Литмир - Электронная Библиотека

– Вы крепко влипли, Дмитрий Николаевич!

– Что ты имеешь в виду? – устало спросил Руднев.

Он понуро сидел в своем кресле, а сдерживаемые последнее несколько часов переживания выходили из него ознобом, да таким, что стучали зубы.

– В этой трагической истории есть факт, сомнению не подлежащий, – объяснил свою мысль Белецкий. – Он заключается в том, что Павел Сергеевич желал вашей помощи в каком-то деле, имеющем отношение к государственной безопасности, и сообщить о нём он намеревался конспиративным образом.
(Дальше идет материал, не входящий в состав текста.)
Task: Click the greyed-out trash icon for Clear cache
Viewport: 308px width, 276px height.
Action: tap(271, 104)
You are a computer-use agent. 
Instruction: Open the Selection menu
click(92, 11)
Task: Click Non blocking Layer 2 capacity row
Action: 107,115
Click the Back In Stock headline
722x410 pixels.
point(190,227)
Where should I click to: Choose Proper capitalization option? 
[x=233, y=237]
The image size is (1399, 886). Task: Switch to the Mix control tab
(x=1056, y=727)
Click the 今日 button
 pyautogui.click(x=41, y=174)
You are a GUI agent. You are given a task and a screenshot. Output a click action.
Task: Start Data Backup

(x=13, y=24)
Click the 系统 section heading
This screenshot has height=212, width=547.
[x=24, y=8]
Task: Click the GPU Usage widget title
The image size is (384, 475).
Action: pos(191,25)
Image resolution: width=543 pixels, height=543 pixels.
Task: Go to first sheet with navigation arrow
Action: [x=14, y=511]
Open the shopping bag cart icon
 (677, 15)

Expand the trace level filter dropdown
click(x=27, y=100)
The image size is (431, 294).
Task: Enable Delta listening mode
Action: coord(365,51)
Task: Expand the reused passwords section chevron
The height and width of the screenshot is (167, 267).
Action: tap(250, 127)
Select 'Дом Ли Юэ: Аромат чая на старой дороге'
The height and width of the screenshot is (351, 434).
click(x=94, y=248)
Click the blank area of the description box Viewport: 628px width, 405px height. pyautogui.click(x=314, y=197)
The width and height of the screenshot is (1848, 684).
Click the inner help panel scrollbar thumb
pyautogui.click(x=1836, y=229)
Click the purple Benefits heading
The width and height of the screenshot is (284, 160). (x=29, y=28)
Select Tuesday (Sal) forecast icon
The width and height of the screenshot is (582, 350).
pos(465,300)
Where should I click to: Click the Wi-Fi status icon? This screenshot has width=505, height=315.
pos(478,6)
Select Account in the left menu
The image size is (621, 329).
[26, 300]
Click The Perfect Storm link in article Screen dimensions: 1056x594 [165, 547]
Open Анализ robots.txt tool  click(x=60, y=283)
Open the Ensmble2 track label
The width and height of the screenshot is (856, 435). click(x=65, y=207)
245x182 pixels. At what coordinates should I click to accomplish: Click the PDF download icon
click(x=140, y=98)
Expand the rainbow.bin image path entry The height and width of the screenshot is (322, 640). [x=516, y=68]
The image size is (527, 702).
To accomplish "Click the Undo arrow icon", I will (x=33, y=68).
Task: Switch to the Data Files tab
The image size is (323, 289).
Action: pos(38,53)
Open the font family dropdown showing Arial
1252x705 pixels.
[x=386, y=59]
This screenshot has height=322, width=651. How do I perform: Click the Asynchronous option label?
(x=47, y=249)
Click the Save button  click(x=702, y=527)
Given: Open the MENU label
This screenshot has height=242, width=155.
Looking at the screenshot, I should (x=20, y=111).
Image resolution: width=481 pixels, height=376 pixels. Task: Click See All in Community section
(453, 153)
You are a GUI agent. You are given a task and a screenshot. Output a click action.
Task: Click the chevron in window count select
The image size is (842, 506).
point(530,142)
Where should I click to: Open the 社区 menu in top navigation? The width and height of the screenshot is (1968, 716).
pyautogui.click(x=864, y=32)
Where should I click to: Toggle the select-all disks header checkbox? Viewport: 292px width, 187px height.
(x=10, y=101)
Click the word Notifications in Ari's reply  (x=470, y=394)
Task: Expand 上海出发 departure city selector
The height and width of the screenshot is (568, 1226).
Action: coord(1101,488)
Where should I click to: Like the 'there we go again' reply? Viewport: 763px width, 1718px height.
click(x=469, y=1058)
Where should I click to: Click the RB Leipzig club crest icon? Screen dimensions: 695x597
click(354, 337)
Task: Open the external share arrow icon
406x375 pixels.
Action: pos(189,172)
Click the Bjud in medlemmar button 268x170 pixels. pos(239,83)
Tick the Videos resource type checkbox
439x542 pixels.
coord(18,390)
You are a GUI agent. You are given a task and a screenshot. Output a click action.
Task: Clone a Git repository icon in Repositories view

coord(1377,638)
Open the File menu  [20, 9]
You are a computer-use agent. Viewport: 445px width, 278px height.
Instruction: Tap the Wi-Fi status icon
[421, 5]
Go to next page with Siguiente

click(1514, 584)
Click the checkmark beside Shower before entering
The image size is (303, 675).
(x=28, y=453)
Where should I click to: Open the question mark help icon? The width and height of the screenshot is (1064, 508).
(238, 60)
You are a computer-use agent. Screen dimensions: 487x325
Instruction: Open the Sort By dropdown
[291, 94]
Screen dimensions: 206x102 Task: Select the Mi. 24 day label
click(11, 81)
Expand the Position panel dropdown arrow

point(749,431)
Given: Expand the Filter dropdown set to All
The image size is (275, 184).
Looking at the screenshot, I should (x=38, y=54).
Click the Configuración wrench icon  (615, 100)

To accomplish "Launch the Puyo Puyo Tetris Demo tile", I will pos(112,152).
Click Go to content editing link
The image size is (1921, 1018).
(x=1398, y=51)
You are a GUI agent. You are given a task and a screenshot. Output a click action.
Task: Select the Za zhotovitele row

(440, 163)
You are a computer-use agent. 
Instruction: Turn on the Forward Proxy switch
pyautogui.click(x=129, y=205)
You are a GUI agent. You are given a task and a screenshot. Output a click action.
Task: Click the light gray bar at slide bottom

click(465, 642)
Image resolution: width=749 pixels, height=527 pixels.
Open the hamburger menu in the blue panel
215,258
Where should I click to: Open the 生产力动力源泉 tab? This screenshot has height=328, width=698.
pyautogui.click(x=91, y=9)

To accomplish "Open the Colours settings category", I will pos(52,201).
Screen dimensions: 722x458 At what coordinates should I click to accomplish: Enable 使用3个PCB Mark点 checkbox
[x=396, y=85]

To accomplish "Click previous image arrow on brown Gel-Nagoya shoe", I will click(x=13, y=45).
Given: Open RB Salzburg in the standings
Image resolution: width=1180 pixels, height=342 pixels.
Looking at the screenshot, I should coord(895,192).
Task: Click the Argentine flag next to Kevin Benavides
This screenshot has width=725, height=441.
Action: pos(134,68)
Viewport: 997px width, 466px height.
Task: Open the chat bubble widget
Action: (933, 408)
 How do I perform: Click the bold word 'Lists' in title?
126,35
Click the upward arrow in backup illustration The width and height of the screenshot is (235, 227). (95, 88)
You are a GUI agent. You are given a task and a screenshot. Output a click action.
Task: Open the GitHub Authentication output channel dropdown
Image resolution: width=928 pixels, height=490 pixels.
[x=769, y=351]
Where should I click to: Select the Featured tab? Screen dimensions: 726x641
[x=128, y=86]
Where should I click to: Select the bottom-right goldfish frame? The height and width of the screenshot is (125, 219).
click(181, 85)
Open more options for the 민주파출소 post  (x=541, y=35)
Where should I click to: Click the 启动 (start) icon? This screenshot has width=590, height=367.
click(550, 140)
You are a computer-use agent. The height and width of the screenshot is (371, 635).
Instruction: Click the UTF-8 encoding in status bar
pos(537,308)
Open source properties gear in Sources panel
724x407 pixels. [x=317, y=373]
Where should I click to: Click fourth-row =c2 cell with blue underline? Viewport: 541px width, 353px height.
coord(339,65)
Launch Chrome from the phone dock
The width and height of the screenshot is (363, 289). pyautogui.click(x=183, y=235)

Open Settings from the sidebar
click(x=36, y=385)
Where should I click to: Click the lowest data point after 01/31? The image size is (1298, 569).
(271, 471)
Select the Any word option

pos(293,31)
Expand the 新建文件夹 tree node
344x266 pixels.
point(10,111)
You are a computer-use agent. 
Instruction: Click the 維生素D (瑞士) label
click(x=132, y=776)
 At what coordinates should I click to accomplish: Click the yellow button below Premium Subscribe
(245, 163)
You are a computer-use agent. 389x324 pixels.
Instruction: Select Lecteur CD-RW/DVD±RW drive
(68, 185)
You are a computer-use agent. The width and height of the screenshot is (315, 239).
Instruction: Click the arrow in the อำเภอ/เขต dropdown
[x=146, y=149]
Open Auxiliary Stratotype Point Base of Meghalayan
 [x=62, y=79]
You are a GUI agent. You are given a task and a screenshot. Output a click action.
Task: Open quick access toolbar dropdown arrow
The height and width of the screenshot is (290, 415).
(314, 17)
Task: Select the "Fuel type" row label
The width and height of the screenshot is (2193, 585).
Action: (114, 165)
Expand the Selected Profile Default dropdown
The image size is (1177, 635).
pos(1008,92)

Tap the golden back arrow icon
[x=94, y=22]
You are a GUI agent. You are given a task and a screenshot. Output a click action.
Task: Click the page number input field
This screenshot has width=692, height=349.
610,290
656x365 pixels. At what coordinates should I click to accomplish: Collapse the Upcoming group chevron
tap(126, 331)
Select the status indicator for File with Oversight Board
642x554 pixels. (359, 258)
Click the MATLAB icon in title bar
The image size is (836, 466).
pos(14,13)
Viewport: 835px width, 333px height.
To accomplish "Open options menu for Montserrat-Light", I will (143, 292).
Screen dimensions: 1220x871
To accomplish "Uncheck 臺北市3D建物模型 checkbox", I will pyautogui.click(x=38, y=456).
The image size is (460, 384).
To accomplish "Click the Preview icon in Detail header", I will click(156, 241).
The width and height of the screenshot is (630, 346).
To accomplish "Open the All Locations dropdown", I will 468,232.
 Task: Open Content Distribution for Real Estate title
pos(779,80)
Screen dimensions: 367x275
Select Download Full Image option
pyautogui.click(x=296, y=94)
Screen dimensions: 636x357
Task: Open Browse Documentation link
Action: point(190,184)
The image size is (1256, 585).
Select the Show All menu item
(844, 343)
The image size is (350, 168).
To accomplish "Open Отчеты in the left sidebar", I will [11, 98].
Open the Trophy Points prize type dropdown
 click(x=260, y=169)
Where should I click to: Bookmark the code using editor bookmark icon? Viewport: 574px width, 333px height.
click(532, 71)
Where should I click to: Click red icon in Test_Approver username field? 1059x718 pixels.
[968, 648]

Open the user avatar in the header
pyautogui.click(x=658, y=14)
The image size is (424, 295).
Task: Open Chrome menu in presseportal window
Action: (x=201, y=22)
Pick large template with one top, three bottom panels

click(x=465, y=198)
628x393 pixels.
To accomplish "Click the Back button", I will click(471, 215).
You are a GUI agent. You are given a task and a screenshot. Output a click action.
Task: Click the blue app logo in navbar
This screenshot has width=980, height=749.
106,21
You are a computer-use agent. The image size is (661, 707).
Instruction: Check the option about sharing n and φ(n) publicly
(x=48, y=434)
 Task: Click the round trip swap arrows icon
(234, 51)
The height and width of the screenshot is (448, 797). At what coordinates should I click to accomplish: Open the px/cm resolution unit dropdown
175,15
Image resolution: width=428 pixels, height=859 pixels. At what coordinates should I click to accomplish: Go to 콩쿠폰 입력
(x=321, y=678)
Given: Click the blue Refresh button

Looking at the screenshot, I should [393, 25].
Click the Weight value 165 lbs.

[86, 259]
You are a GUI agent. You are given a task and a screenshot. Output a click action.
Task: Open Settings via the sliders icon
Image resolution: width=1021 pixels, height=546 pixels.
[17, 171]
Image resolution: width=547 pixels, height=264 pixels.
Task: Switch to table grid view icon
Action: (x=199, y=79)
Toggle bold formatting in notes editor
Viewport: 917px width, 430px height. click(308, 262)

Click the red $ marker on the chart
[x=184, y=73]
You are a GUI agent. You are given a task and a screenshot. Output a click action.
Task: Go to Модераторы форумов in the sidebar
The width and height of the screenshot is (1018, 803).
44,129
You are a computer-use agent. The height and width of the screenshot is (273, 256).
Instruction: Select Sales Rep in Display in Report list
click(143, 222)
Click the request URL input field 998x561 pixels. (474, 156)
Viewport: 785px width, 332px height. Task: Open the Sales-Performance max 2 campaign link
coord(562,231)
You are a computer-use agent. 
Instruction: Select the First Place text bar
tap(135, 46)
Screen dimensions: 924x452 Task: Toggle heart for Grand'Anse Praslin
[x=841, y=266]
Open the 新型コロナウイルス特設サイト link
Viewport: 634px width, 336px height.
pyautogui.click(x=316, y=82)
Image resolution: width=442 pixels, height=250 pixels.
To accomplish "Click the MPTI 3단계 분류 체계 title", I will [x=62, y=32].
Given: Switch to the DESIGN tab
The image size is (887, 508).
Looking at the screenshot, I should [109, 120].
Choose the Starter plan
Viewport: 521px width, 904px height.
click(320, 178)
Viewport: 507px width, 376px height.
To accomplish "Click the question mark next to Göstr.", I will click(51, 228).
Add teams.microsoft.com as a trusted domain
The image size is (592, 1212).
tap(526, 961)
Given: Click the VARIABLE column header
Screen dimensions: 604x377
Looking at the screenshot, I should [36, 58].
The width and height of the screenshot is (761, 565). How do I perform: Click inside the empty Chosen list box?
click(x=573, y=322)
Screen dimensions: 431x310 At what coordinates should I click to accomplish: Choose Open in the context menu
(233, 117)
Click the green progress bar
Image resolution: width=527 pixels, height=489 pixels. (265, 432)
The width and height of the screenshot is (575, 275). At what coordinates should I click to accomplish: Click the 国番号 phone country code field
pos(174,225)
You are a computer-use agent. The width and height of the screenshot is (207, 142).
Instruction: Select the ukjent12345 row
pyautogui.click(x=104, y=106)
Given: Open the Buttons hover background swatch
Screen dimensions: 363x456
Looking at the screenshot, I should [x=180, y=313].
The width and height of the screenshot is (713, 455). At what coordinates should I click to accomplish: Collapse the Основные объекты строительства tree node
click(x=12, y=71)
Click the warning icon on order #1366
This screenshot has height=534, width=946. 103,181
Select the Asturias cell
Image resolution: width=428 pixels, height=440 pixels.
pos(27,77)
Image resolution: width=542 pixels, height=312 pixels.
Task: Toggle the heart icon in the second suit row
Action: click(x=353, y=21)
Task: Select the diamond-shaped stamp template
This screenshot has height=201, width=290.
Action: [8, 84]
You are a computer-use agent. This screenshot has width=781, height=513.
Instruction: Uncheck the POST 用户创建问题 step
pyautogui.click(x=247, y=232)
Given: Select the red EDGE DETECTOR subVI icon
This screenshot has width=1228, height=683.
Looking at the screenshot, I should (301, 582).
Раз он шифровался, значит, злоумышленники следили за ним. И раз они следили, они знают или скоро узнают, что именно с вами князь имел беседу незадолго до смерти и что, возможно, умирая, он успел вам что-то сказать…

– Да ничего он мне толком не сказал!

– Не важно! Главное, что гипотетически вы можете быть посвящены во что-то такое, за что людей не гнушаются травить на званных приёмах. Вяземского они убили. По логике вещей вы, Дмитрий Николаевич, следующий на очереди.

– Белецкий! Умеешь же ты приободрить!

– Этой цели я не преследовал, – невозмутимо пожал плечами управляющий.

– В таком случае, к чему все эти твои рассуждения?

– К тому, что вам, хотите вы того или нет, придётся разбираться с делом, которое намеревался поручить вам Павел Сергеевич. Либо вы найдёте и обезвредите злодеев, либо они доберутся до вас и убьют.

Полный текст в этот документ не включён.